TASK PROMPT =
Copy out all of the lines below word for word, leaving out the pictures.

>> start LISTED ENTRIES

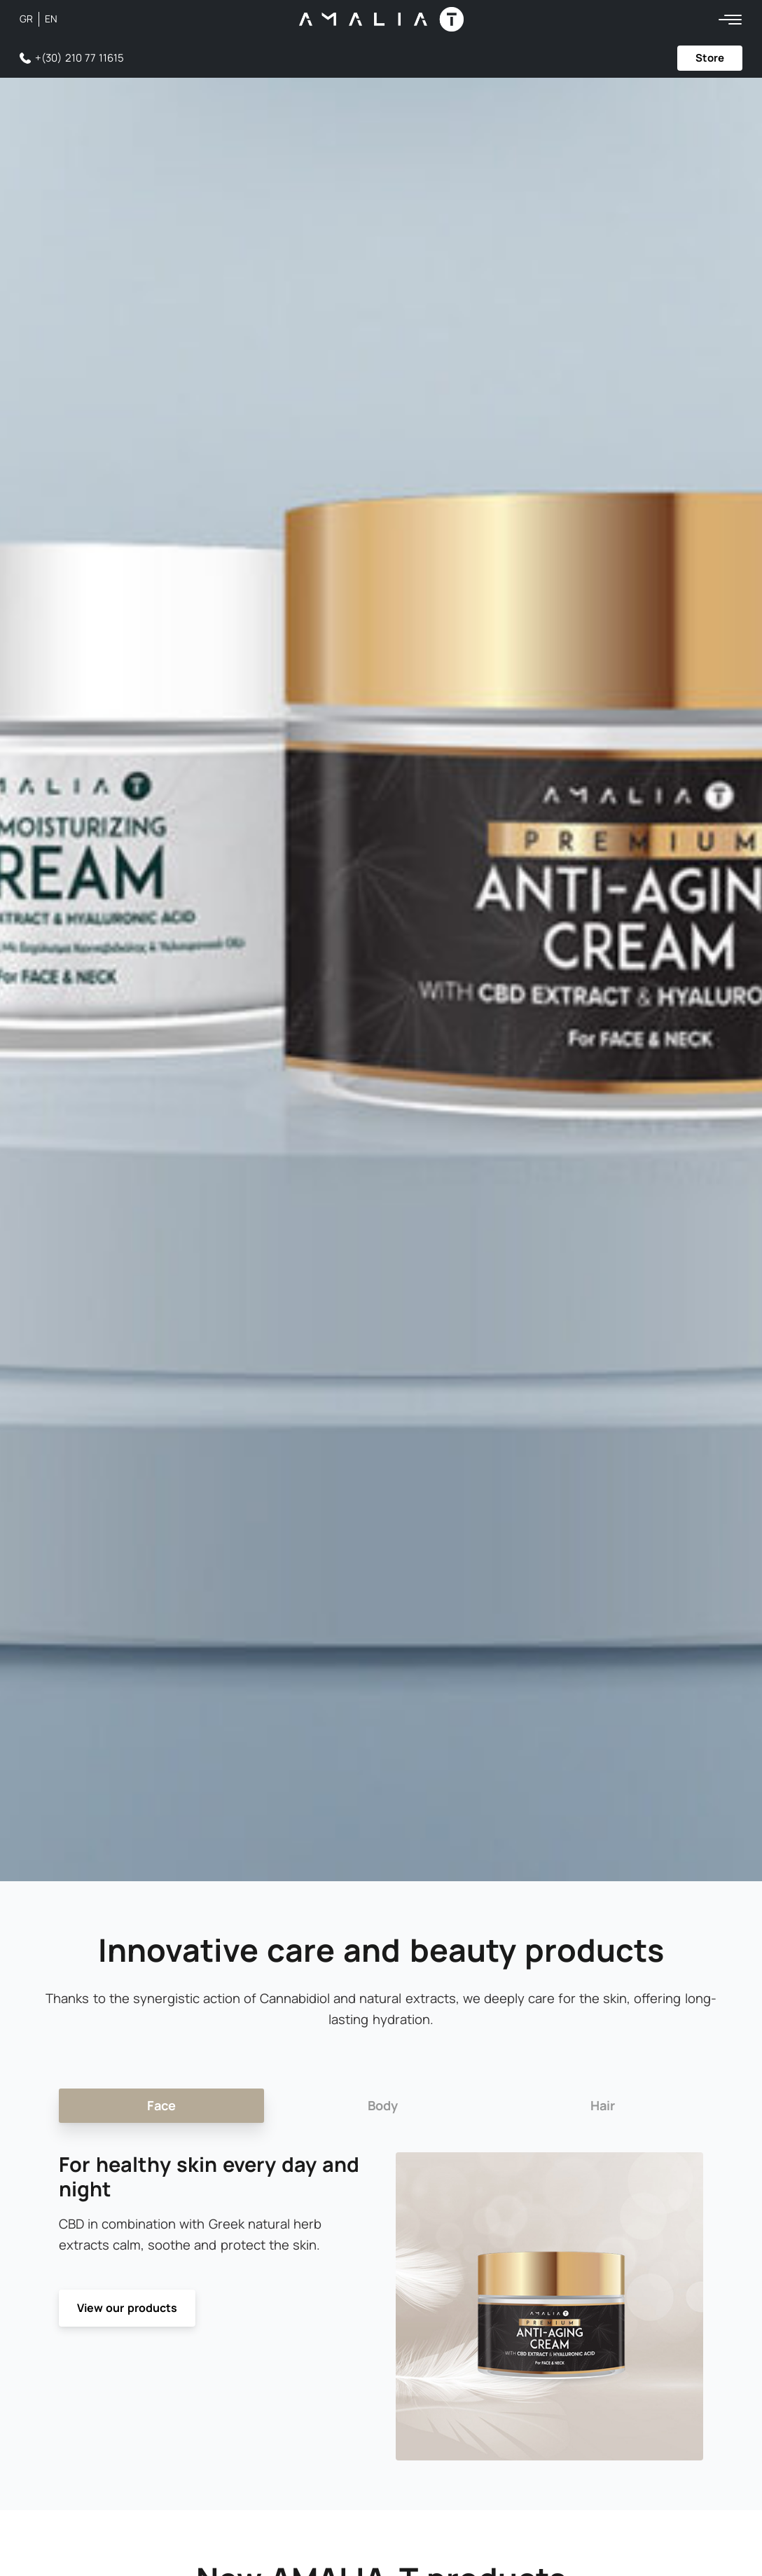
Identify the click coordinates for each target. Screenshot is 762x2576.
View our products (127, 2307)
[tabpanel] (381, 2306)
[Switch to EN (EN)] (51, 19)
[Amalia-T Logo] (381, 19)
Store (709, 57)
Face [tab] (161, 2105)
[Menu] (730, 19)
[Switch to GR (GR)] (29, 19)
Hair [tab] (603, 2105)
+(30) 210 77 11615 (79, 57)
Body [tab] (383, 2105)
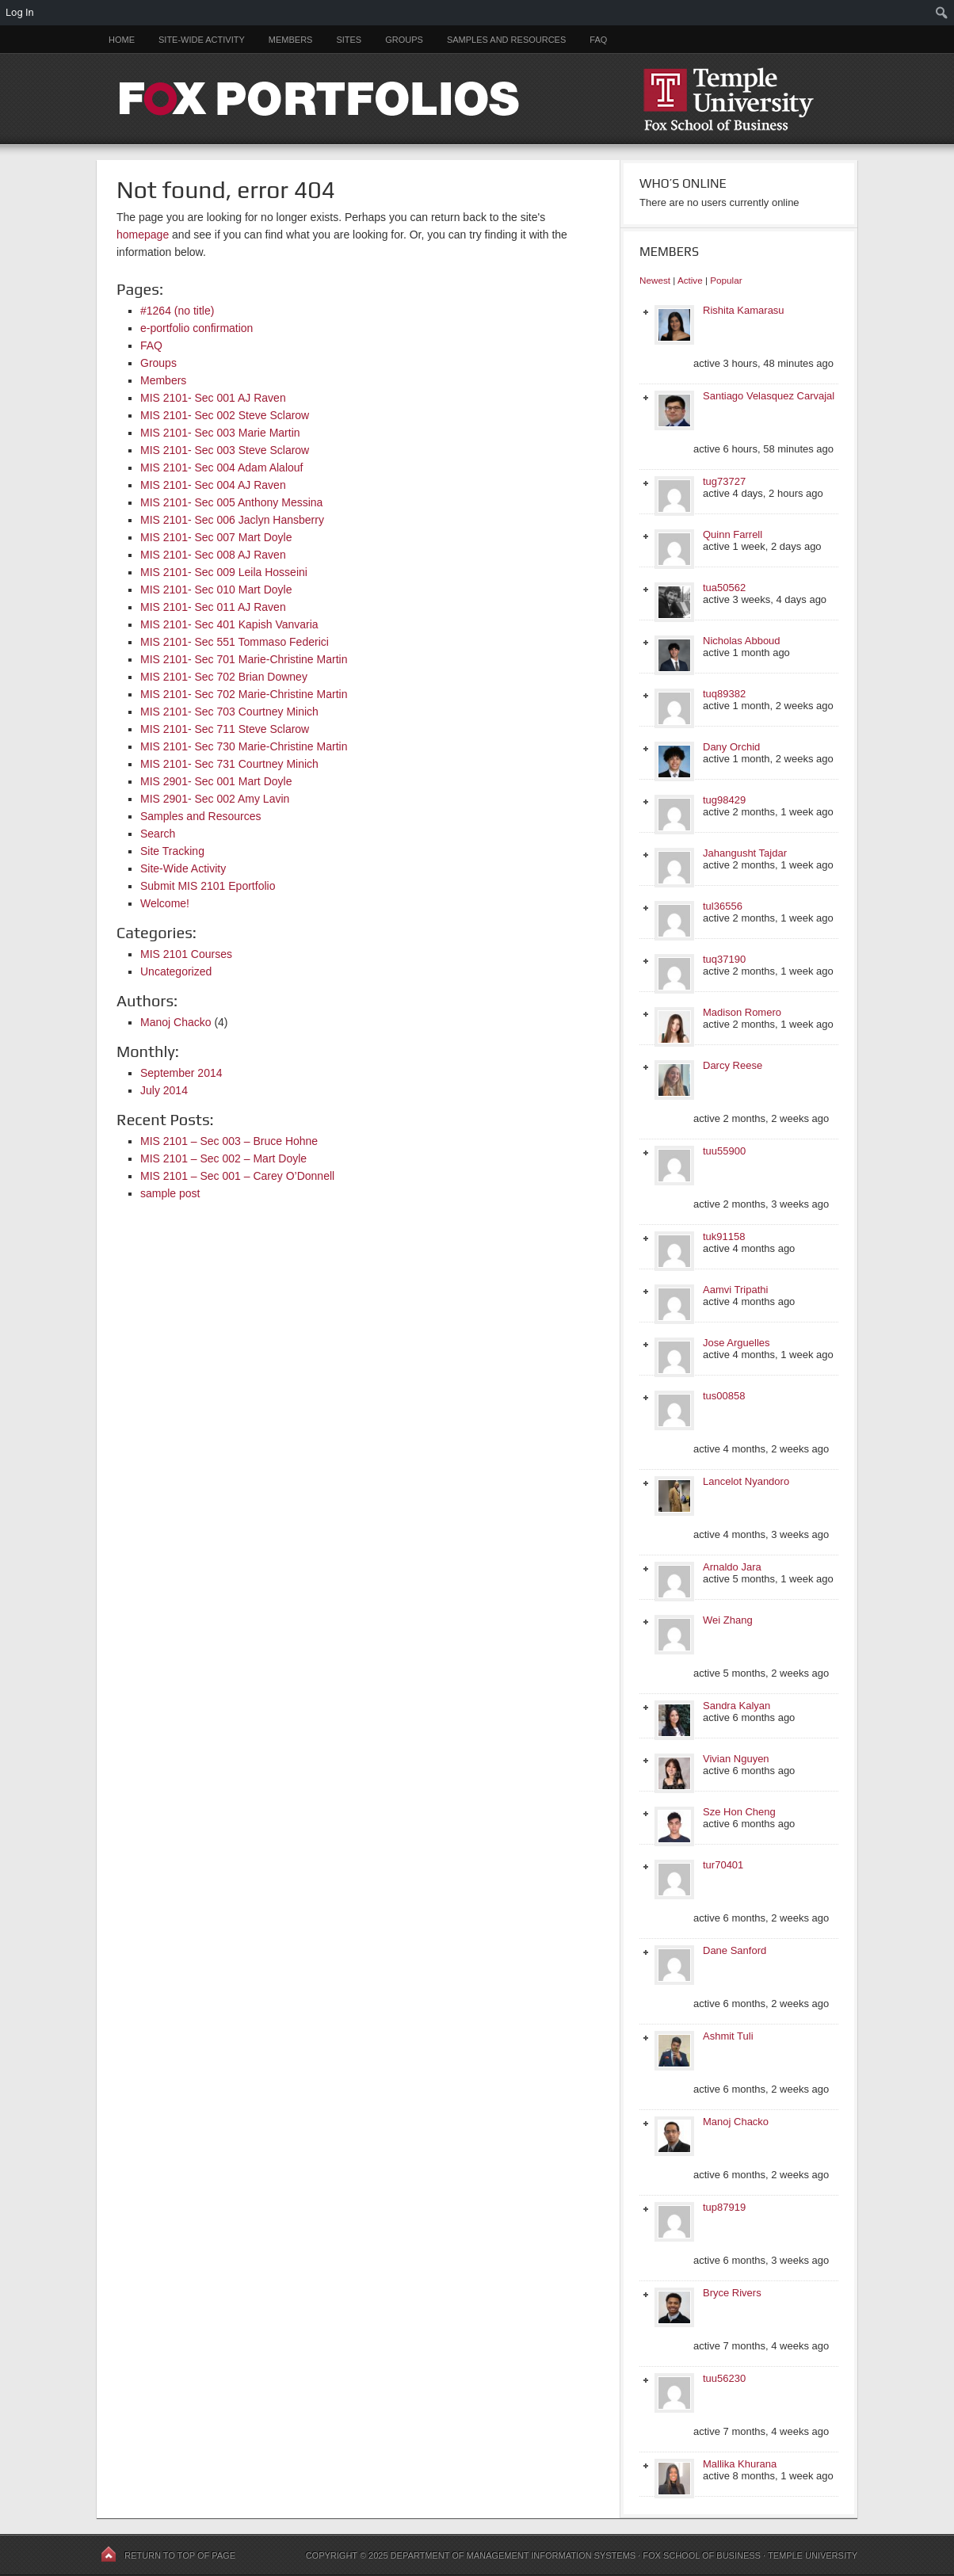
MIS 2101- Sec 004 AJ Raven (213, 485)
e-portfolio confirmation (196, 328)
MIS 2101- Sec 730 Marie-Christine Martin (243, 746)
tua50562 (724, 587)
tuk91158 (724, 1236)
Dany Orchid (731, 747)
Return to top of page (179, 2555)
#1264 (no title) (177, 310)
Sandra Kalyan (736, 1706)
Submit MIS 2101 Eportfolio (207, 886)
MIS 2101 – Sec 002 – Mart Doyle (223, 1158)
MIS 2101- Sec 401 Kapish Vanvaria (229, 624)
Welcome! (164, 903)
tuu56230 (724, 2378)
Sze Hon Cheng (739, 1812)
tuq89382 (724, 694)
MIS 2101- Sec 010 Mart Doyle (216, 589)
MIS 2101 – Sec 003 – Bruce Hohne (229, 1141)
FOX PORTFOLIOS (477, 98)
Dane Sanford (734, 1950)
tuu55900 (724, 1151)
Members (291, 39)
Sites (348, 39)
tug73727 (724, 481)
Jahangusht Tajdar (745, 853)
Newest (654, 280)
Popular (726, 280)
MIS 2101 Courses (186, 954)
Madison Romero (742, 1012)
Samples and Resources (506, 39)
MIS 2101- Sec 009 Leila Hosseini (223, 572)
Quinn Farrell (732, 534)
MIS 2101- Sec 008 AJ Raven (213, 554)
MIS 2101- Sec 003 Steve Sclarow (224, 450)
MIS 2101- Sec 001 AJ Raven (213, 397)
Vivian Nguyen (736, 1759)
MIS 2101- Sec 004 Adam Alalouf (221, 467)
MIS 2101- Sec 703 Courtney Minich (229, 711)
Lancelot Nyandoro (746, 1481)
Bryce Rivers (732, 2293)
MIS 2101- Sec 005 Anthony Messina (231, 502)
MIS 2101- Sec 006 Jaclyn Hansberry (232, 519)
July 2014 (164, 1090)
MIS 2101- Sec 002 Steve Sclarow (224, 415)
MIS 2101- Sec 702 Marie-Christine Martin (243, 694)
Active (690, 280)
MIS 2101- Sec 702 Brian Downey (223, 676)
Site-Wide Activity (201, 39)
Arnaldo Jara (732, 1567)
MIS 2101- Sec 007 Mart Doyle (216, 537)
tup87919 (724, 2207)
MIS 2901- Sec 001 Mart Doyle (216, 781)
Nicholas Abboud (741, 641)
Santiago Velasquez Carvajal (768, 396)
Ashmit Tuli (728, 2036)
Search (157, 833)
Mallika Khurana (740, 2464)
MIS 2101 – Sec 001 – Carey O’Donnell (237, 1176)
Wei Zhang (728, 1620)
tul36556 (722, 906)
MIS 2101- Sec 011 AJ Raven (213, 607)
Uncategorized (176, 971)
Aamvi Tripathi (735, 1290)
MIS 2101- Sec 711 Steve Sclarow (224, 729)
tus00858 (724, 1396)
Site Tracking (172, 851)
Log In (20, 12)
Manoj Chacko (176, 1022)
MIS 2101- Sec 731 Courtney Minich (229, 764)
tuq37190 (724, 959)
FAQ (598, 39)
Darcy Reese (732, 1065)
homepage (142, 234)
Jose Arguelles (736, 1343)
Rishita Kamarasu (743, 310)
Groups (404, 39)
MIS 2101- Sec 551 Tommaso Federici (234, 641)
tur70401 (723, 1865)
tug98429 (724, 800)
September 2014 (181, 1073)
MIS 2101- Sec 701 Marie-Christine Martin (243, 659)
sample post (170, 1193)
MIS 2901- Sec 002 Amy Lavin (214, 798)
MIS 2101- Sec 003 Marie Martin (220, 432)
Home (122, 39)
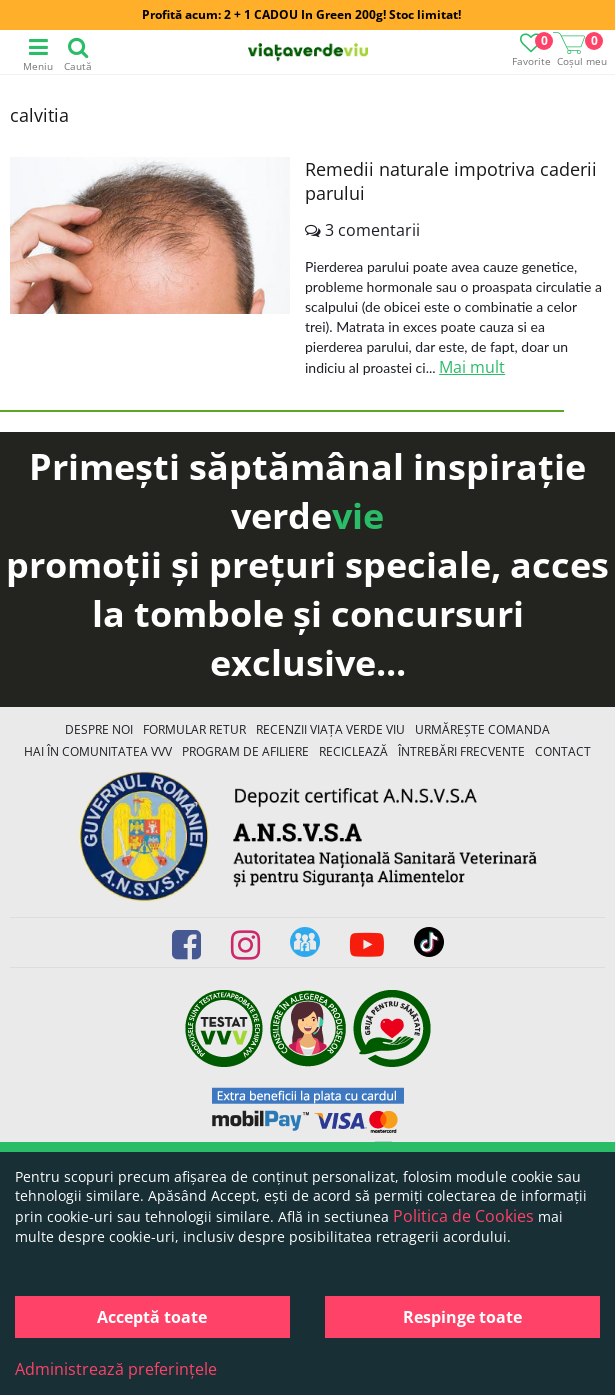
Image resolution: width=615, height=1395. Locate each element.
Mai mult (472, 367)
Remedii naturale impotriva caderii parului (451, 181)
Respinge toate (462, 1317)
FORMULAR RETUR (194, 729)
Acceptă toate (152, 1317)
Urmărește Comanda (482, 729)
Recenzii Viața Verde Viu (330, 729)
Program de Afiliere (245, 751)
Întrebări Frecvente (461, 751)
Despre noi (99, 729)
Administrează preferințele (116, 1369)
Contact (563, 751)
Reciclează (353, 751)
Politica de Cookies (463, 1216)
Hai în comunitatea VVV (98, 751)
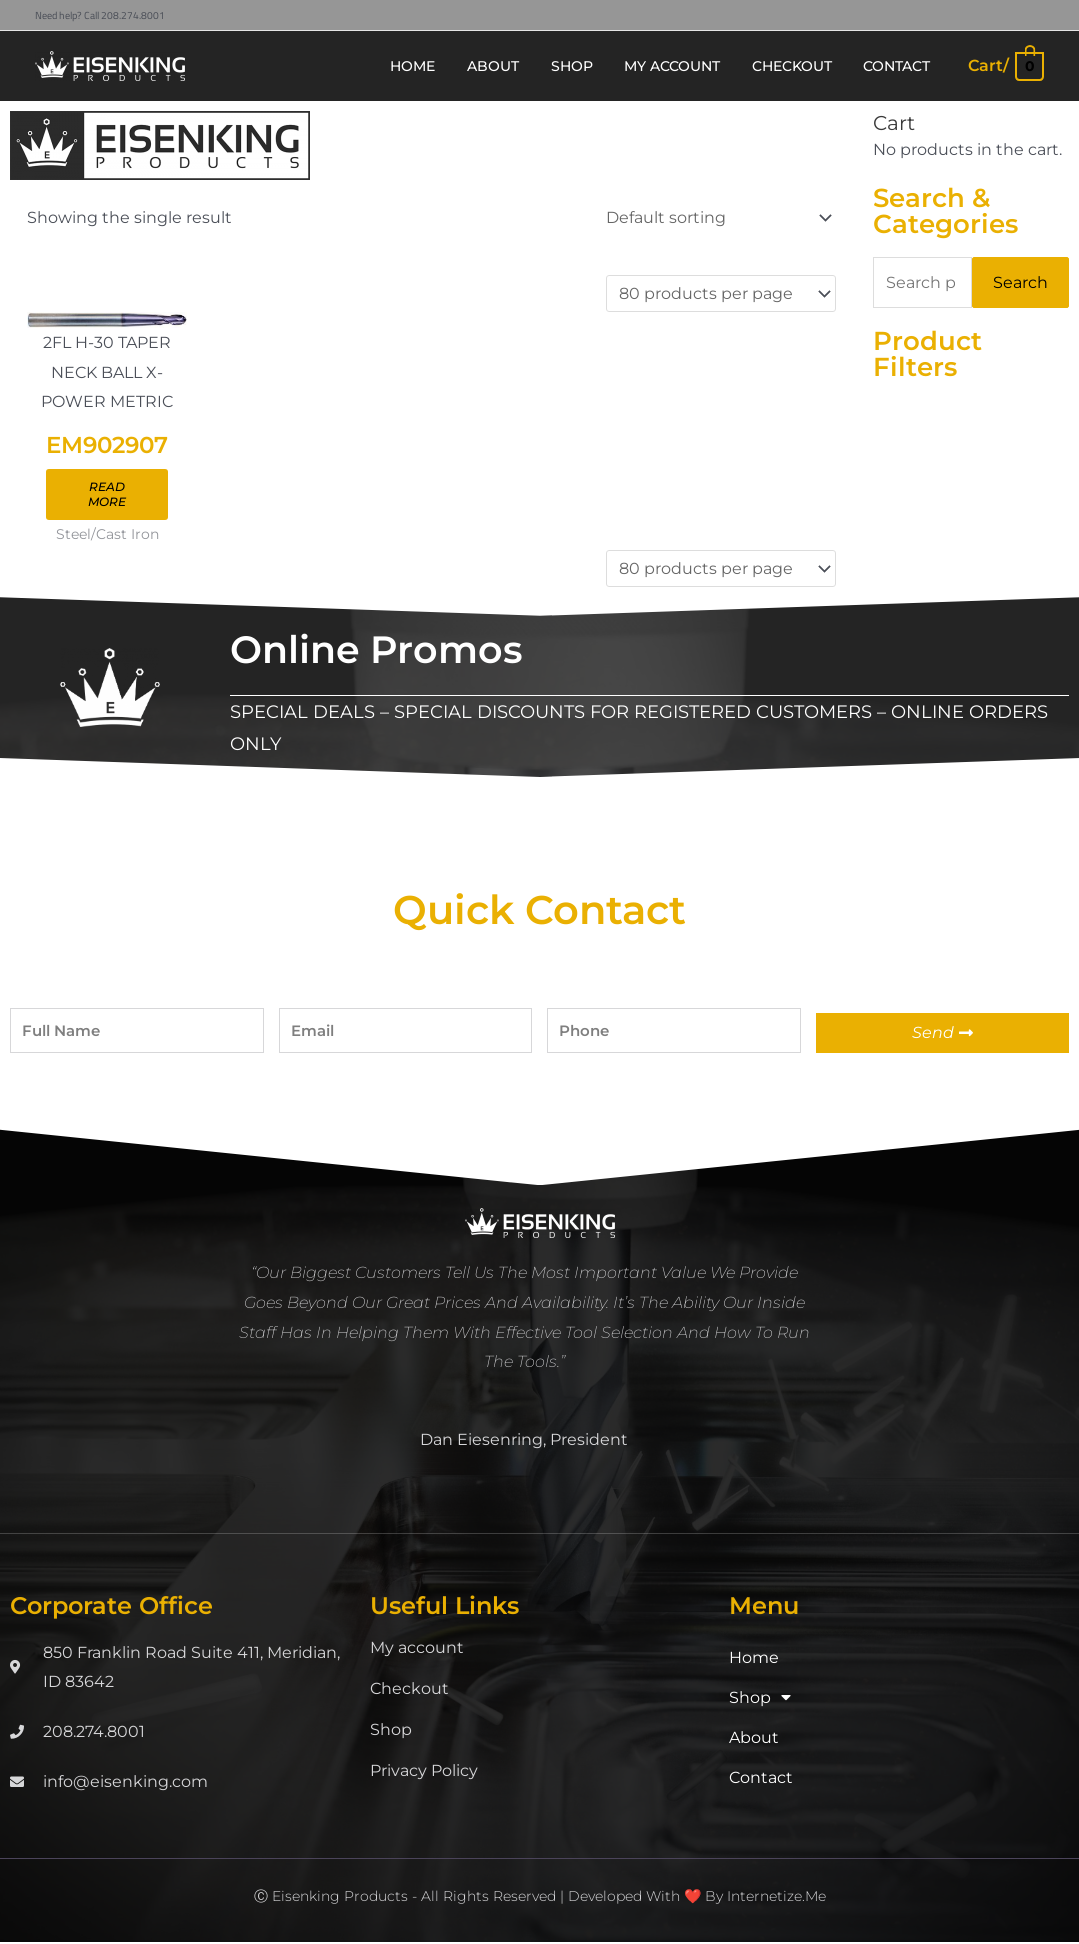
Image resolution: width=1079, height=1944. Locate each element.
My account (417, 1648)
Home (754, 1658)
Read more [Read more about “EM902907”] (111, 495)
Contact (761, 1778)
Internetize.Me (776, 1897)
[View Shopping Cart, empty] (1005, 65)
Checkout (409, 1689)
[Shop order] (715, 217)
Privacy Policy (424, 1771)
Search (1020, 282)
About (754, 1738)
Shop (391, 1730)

>> end LISTED ENTRIES

FULL ANSWER =
Identify the click coordinates for each target. Screenshot is 762x2576.
View our products (127, 2307)
[tabpanel] (381, 2306)
[Switch to EN (EN)] (51, 19)
[Amalia-T Logo] (381, 19)
Store (709, 57)
Face [tab] (161, 2105)
[Menu] (730, 19)
[Switch to GR (GR)] (29, 19)
Hair [tab] (603, 2105)
+(30) 210 77 11615 (79, 57)
Body [tab] (383, 2105)
MIS 2101- Sec 004 AJ Raven (213, 485)
e-portfolio confirmation (196, 328)
MIS 2101- Sec 730 Marie-Christine Martin (243, 746)
tua50562 (724, 587)
tuk91158 (724, 1236)
Dany Orchid (731, 747)
Return to top of page (179, 2555)
#1264 (no title) (177, 310)
Sandra Kalyan (736, 1706)
Submit MIS 2101 Eportfolio (207, 886)
MIS 2101 – Sec 002 – Mart Doyle (223, 1158)
MIS 2101- Sec 401 Kapish Vanvaria (229, 624)
Welcome! (164, 903)
tuu56230 (724, 2378)
Sze Hon Cheng (739, 1812)
tuq89382 (724, 694)
MIS 2101- Sec 010 Mart Doyle (216, 589)
MIS 2101 – Sec 003 – Bruce Hohne (229, 1141)
FOX PORTFOLIOS (477, 98)
Dane Sanford (734, 1950)
tuu55900 (724, 1151)
Members (291, 39)
Sites (348, 39)
tug73727 (724, 481)
Jahangusht Tajdar (745, 853)
Newest (654, 280)
Popular (726, 280)
MIS 2101 Courses (186, 954)
Madison Romero (742, 1012)
Samples and Resources (506, 39)
MIS 2101- Sec 009 Leila Hosseini (223, 572)
Quinn Farrell (732, 534)
MIS 2101- Sec 008 AJ Raven (213, 554)
MIS 2101- Sec 003 Steve Sclarow (224, 450)
MIS 2101- Sec 001 AJ Raven (213, 397)
Vivian Nguyen (736, 1759)
MIS 2101- Sec 004 Adam Alalouf (221, 467)
MIS 2101- Sec 703 Courtney Minich (229, 711)
Lancelot Nyandoro (746, 1481)
Bryce Rivers (732, 2293)
MIS 2101- Sec 005 Anthony Messina (231, 502)
MIS 2101- Sec 006 Jaclyn Hansberry (232, 519)
July 2014 (164, 1090)
MIS 2101- Sec 002 Steve Sclarow (224, 415)
MIS 2101- Sec 702 Marie-Christine Martin (243, 694)
Active (690, 280)
MIS 2101- Sec 702 Brian Downey (223, 676)
Site-Wide Activity (201, 39)
Arnaldo Jara (732, 1567)
MIS 2101- Sec 007 Mart Doyle (216, 537)
tup87919 (724, 2207)
MIS 2901- Sec 001 Mart Doyle (216, 781)
Nicholas Abboud (741, 641)
Santiago Velasquez Carvajal (768, 396)
Ashmit Tuli (728, 2036)
Search (157, 833)
Mallika Khurana (740, 2464)
MIS 2101 – Sec 001 – Carey O’Donnell (237, 1176)
Wei Zhang (728, 1620)
tul36556 (722, 906)
MIS 2101- Sec 011 AJ Raven (213, 607)
Uncategorized (176, 971)
Aamvi Tripathi (735, 1290)
MIS 2101- Sec 711 Steve Sclarow (224, 729)
tus00858 (724, 1396)
Site Tracking (172, 851)
Log In (20, 12)
Manoj Chacko (176, 1022)
MIS 2101- Sec 731 Courtney Minich (229, 764)
tuq37190 (724, 959)
FAQ (598, 39)
Darcy Reese (732, 1065)
homepage (142, 234)
Jose Arguelles (736, 1343)
Rishita Kamarasu (743, 310)
Groups (404, 39)
MIS 2101- Sec 551 Tommaso Federici (234, 641)
tur70401 (723, 1865)
tug98429 (724, 800)
September 2014 (181, 1073)
MIS 2101- Sec 701 Marie-Christine Martin (243, 659)
sample post (170, 1193)
MIS 2901- Sec 002 Amy Lavin (214, 798)
MIS 2101- Sec 003 Marie Martin (220, 432)
Home (122, 39)
Image resolution: width=615, height=1395. Locate each element.
Mai mult (472, 367)
Remedii naturale impotriva caderii parului (451, 181)
Respinge toate (462, 1317)
FORMULAR RETUR (194, 729)
Acceptă toate (152, 1317)
Urmărește Comanda (482, 729)
Recenzii Viața Verde Viu (330, 729)
Program de Afiliere (245, 751)
Întrebări Frecvente (461, 751)
Despre noi (99, 729)
Administrează preferințele (116, 1369)
Contact (563, 751)
Reciclează (353, 751)
Politica de Cookies (463, 1216)
Hai în comunitatea VVV (98, 751)
Image resolution: width=1079, height=1944. Locate each element.
My account (417, 1648)
Home (754, 1658)
Read more [Read more about “EM902907”] (111, 495)
Contact (761, 1778)
Internetize.Me (776, 1897)
[View Shopping Cart, empty] (1005, 65)
Checkout (409, 1689)
[Shop order] (715, 217)
Privacy Policy (424, 1771)
Search (1020, 282)
About (754, 1738)
Shop (391, 1730)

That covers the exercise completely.